Stored entries:
□ □ □
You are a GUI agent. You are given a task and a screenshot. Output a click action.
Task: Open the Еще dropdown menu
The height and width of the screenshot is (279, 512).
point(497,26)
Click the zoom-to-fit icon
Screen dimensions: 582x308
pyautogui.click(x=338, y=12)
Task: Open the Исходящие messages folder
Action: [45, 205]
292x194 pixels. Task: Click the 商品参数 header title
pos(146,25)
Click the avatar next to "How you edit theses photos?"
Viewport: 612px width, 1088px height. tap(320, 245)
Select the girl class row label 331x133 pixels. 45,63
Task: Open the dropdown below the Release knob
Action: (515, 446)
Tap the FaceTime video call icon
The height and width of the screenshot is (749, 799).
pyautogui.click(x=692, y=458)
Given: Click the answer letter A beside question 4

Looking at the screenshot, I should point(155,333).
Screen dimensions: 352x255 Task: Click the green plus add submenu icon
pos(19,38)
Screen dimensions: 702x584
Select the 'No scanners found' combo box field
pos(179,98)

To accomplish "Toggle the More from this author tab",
□ □ □
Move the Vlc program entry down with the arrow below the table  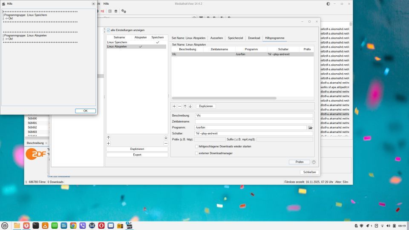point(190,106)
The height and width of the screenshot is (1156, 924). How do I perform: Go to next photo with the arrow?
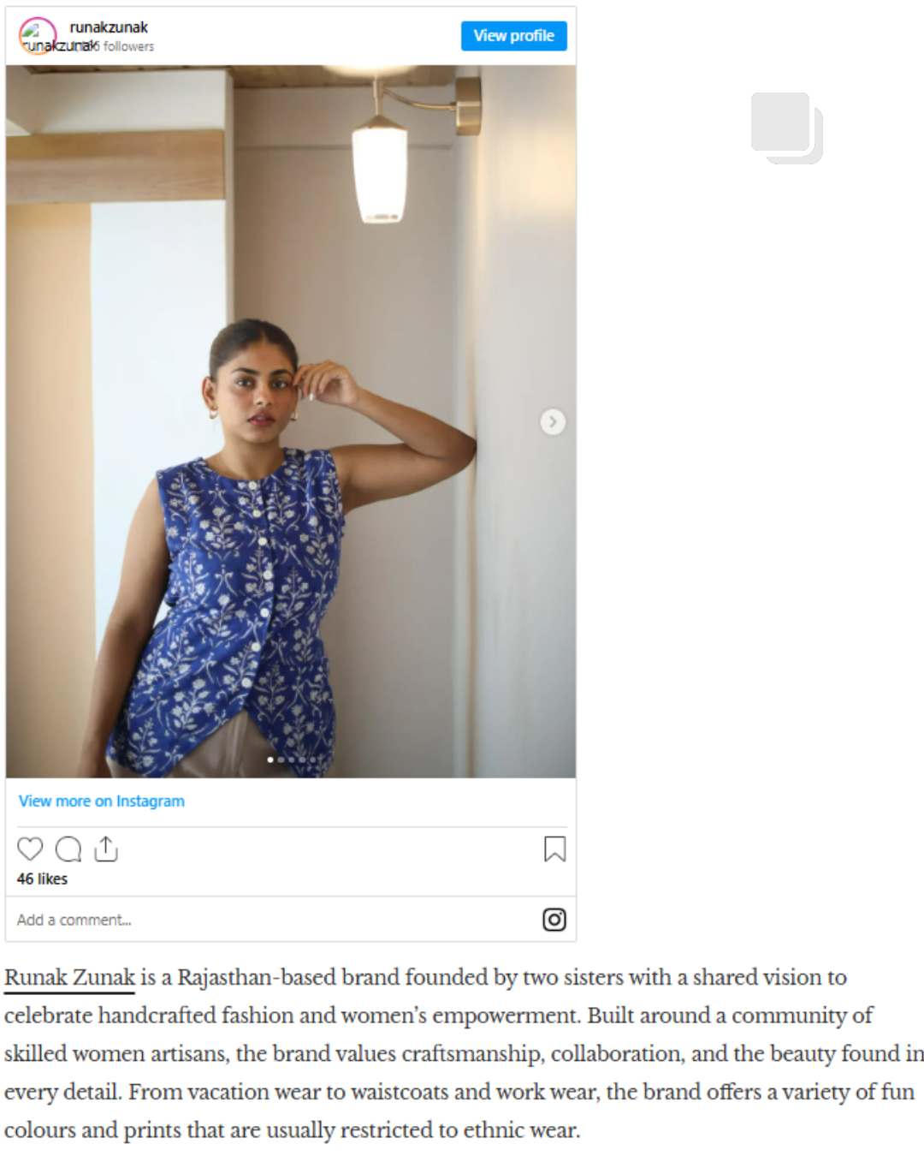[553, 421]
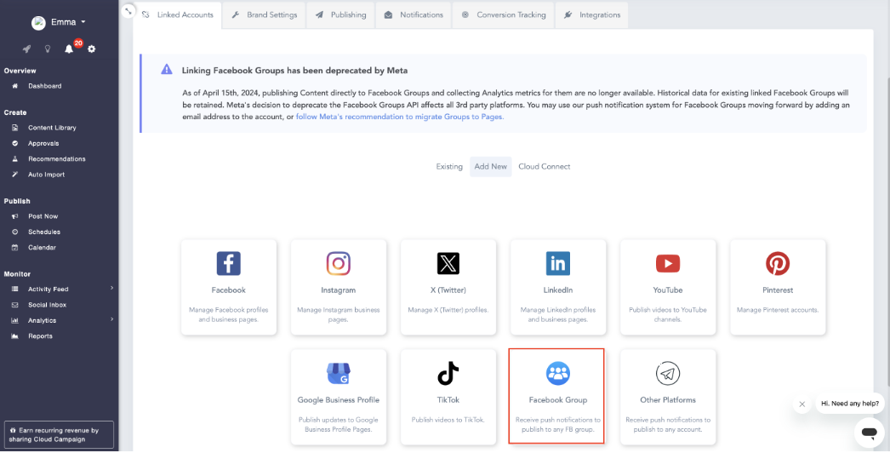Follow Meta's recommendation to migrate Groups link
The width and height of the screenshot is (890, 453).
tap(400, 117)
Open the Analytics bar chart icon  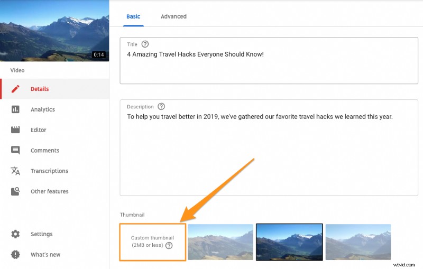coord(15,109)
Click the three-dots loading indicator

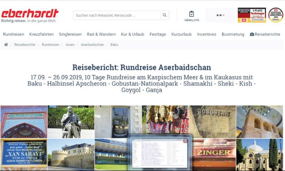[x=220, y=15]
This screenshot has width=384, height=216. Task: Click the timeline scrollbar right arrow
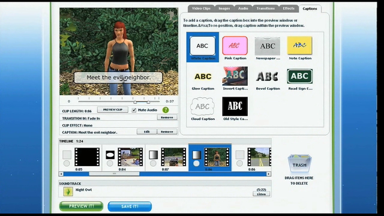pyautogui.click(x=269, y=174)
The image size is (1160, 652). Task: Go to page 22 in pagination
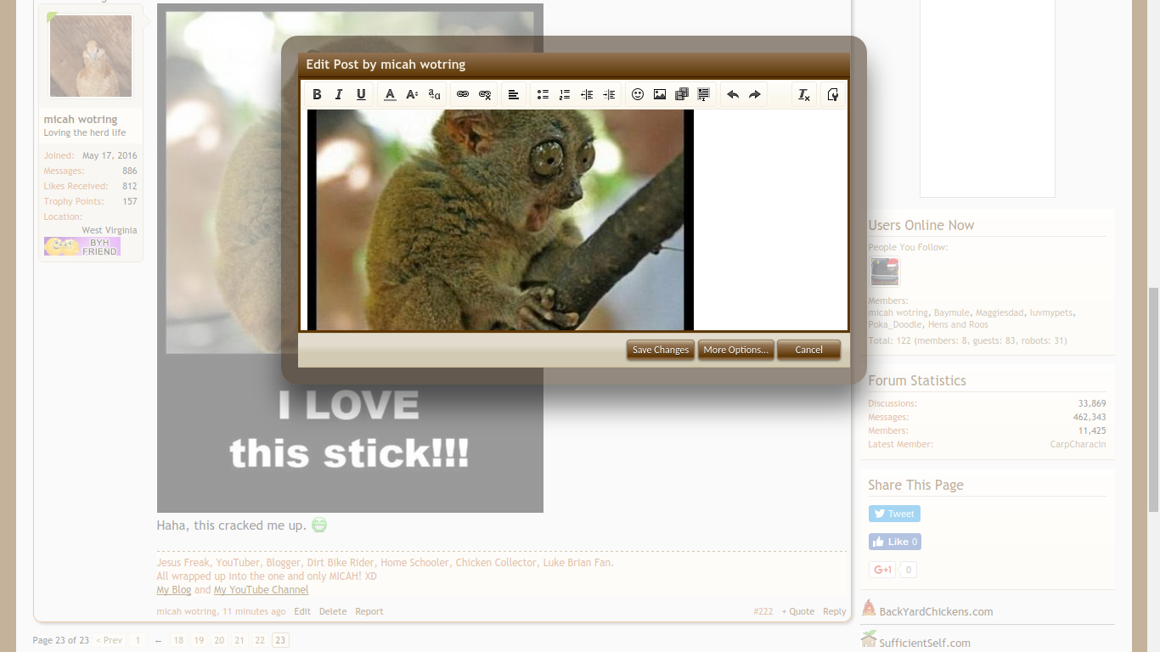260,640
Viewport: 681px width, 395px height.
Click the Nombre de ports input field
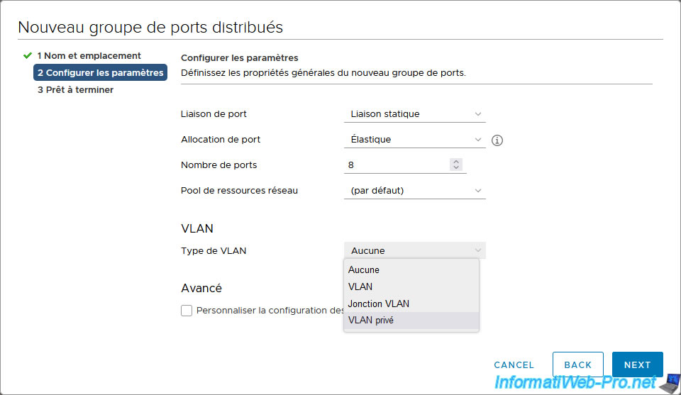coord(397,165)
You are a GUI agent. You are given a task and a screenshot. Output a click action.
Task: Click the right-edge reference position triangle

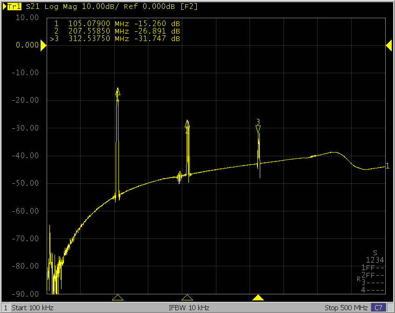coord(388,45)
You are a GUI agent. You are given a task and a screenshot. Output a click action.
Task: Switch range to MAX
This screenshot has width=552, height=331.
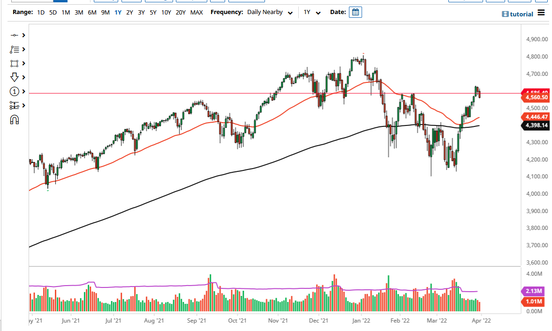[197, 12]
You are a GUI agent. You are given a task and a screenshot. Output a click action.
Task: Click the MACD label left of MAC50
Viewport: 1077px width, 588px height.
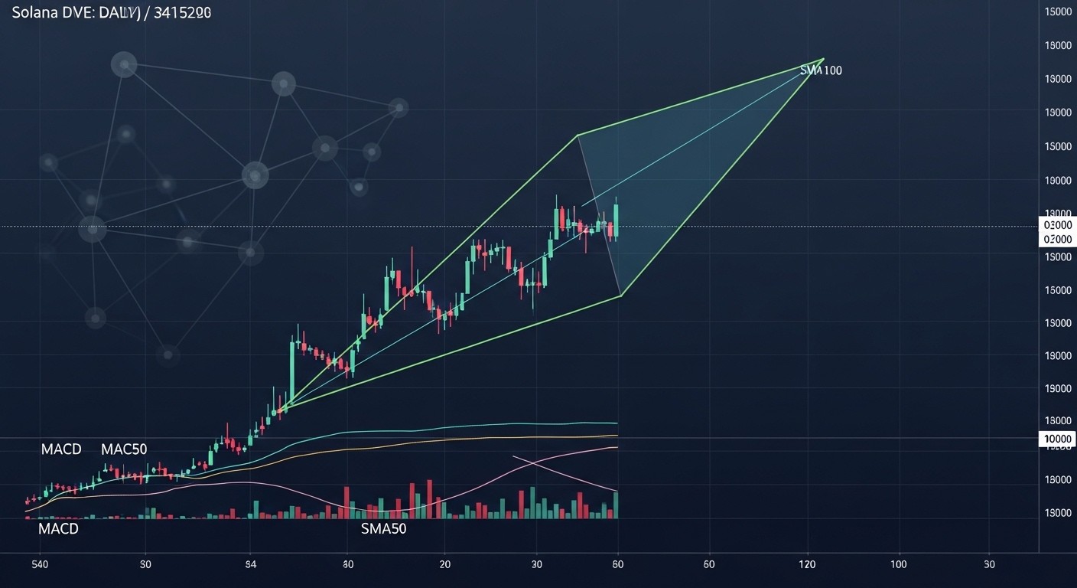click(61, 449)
□ □ □
Activity => Which lines above run from the one containing "Select the 'No" down to the one containing "the More from"? Repeat exactly those, both ends included, and nothing else.

Response area =>
Select the 'No scanners found' combo box field
pos(179,98)

To accomplish "Toggle the More from this author tab",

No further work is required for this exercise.